Exercise prompt -> Repeat the lines below exactly as written, please, from the line with "Uncheck Log blocked connections" to the line with "Task: Select size XXS", both lines included, and no others.

Data entries
==*==

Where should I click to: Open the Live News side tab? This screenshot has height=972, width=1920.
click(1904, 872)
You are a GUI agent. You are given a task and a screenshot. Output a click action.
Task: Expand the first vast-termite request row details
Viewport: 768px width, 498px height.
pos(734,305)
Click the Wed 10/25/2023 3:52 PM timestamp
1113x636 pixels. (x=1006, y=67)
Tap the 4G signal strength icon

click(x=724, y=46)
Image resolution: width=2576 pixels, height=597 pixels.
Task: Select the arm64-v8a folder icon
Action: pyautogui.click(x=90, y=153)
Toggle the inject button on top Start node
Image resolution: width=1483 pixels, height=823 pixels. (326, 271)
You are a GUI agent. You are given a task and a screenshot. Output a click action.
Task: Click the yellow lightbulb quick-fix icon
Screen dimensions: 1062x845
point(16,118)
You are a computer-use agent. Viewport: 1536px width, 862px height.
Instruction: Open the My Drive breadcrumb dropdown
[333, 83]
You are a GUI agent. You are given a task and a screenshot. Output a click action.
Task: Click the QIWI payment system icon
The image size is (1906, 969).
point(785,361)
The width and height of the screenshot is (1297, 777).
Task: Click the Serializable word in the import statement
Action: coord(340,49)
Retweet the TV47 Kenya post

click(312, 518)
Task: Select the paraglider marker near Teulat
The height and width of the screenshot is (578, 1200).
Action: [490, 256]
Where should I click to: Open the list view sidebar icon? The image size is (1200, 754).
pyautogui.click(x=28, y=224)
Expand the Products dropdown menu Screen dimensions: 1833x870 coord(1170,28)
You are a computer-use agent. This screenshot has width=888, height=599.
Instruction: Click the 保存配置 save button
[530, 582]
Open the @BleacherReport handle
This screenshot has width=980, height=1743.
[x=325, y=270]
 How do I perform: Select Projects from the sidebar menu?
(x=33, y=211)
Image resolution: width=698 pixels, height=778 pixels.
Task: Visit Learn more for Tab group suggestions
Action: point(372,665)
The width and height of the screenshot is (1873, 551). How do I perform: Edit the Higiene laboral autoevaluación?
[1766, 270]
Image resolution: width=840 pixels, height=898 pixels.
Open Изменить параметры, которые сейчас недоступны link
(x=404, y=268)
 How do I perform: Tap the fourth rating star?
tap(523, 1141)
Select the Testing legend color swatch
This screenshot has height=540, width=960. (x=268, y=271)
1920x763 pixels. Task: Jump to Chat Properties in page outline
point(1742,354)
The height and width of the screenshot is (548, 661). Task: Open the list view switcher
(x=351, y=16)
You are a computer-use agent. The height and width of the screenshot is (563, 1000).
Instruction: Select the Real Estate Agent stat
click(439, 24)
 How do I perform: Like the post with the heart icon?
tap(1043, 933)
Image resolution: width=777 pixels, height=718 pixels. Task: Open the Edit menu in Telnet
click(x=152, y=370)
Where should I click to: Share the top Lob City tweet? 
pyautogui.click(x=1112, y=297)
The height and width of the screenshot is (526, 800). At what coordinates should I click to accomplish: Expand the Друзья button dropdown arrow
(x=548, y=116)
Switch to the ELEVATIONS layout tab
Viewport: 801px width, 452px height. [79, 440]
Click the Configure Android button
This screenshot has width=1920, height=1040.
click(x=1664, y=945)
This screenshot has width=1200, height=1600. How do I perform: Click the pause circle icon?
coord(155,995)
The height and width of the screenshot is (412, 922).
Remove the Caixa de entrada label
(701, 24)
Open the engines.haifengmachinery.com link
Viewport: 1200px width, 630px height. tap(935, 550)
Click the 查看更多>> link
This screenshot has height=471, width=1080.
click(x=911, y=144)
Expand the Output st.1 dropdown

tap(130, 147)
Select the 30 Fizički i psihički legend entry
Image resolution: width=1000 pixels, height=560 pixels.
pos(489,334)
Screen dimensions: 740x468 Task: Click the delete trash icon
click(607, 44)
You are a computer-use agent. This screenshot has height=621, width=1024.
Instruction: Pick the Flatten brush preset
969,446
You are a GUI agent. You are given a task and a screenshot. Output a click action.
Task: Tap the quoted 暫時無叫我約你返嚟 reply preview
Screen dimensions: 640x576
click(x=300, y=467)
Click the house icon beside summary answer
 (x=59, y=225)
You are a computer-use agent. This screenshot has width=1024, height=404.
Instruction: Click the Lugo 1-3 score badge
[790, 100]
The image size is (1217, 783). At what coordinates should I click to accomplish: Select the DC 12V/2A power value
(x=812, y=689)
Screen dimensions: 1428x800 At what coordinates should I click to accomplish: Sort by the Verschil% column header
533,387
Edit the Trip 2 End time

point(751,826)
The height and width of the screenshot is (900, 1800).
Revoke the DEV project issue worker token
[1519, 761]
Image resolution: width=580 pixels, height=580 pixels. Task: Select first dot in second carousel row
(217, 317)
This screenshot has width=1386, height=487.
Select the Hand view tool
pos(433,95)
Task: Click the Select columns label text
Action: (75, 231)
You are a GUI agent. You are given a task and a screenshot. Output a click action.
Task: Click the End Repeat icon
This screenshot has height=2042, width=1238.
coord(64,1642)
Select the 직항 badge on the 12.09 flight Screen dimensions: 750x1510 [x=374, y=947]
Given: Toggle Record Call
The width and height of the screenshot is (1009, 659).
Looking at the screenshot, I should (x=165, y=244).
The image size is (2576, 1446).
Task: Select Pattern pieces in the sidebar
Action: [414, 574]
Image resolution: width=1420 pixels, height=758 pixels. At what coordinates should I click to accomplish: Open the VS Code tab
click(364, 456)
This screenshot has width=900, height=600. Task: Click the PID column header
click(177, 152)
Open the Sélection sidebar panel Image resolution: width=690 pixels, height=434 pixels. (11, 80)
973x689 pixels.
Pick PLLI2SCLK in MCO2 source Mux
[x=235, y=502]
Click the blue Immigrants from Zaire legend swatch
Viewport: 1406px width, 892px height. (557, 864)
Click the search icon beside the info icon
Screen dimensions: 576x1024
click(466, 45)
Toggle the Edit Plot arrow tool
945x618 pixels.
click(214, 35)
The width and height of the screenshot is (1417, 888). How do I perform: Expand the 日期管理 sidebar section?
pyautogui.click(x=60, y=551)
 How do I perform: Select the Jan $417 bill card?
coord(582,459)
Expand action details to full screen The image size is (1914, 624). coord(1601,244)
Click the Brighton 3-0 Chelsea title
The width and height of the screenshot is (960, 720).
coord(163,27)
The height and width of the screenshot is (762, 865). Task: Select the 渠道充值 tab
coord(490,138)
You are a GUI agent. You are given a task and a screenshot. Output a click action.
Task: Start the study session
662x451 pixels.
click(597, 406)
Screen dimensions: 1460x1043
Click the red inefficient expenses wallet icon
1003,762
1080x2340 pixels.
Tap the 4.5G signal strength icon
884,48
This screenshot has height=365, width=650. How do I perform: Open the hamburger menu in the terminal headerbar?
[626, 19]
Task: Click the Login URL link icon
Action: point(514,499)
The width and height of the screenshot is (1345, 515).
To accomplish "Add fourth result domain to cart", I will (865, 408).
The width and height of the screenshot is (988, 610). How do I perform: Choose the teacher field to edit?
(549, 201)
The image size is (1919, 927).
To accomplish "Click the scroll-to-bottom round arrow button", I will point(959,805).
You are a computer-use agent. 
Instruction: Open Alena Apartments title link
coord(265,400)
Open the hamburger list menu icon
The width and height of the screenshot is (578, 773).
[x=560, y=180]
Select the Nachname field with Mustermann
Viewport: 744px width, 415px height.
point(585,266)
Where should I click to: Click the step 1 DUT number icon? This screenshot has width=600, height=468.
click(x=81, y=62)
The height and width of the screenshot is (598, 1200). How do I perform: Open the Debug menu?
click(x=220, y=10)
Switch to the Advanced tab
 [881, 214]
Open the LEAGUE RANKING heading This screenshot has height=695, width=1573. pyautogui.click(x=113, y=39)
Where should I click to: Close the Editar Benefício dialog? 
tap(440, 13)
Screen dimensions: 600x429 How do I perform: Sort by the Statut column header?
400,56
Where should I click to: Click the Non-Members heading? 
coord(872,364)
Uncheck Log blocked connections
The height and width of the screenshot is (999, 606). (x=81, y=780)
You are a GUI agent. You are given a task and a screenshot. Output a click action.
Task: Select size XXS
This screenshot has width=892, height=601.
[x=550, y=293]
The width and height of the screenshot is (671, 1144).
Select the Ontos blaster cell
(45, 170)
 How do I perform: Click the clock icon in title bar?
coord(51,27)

==*==

Answer ->
Uncheck Log blocked connections
The height and width of the screenshot is (999, 606). (x=81, y=780)
You are a GUI agent. You are given a task and a screenshot. Output a click action.
Task: Select size XXS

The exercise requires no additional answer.